*** Opening ENTRIES SUPPLIED ***
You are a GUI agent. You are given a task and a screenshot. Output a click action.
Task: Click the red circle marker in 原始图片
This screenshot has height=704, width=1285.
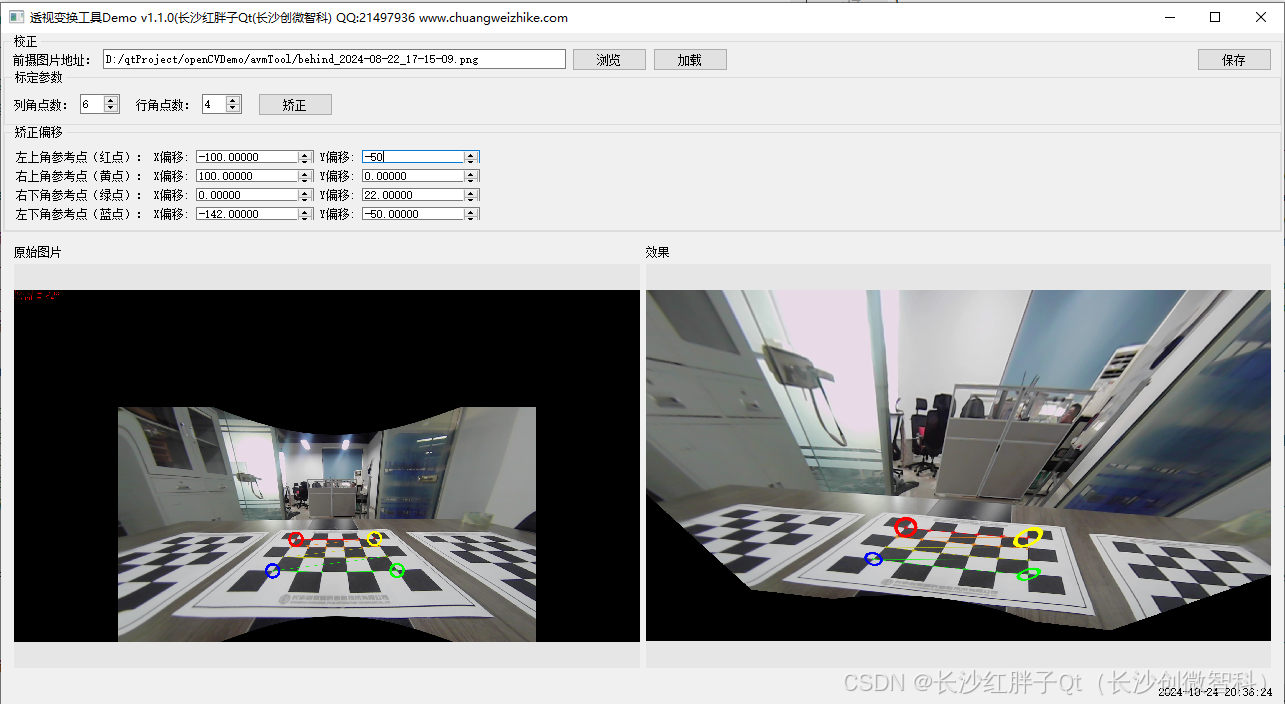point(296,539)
*** Closing ENTRIES SUPPLIED ***
*** Opening ENTRIES SUPPLIED ***
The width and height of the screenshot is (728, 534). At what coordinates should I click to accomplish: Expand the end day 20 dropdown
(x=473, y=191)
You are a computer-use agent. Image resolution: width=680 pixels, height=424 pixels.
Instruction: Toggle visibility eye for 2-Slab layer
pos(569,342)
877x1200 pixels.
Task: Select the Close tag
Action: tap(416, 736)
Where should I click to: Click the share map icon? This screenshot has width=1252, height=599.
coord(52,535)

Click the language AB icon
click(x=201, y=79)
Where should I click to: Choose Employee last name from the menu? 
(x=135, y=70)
*** Closing ENTRIES SUPPLIED ***
**TO DO**. Copy out, from the listing above, every line that contains the string "agent".

**COMPLETED EXERCISE**.
You are a GUI agent. You are given a task and a screenshot. Output a click action.
You are a computer-use agent. Image resolution: width=680 pixels, height=424 pixels.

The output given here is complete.